Unlike other states, South Carolina did not prohibit interracial marriage until after the Civil War. In Charleston, marriages did on occasion take place between FPC and well-regarded whites. The state suspended the prohibition in 1868, only to re-enact it in 1879. I’m not sure why John and Henrietta chose to wait to marry until right before the re-enactment of the prohibition.
John Peterson died at the age of 68 in 1894. Henrietta died of kidney failure in 1911 at the age of 64.
One of the wedding witnesses, Captain Henry Prince, also has his name on the Peterson monument. He is listed as a boarder in the Peterson home on the 1880 Census. A native of the Isle of Wight off the coast of the U.K., Prince was also a white sea captain. He was born in 1814 and arrived in Charleston around 1830. He is listed on the 1880 Census as a boarding with John and Henrietta Peterson. He died of “senility” in 1892 at the age of 79.
Two mysteries still remain. On the other side of the monument are the names of Harold Peterson (who lived only a year) and Ermine (who lived to 15). Both were born after John Peterson’s death. I have no idea how they are related to him unless they were grandchildren.

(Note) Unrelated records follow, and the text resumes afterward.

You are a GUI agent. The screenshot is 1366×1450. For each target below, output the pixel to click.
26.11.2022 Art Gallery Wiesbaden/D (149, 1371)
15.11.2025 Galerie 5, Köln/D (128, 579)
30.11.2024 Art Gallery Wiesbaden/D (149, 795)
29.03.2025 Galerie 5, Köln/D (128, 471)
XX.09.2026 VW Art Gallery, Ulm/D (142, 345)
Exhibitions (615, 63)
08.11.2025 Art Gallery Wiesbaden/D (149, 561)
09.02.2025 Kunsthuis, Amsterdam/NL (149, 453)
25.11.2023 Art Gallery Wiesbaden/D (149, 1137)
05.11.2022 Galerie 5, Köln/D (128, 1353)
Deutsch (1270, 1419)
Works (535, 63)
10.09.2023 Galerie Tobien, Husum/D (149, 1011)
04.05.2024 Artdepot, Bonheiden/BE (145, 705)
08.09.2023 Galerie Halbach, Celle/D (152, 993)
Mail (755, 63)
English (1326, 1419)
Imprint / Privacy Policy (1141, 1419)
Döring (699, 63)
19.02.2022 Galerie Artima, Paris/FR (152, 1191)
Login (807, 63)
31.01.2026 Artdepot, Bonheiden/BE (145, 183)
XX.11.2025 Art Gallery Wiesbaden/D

The other mystery I have yet to fully unravel is that of Jesse Grant, whose name is also inscribed on the monument, beneath the name of Henry Prince. Listed as black or mulatto on some census records, he appears on the 1910 Census (living on America Street) as white and his mother-in-law (also listed as white) is none other than Henrietta Peterson.
I can only surmise that because of John Peterson’s connection to the FPC community via Henrietta, she was able to secure a burial plot for her him through the Friendly Union Society. Henry Prince’s connection must have also secured him a plot. How this all came to pass (including Jesse Grant) is still shrouded in mystery but I’d love to find out more some day.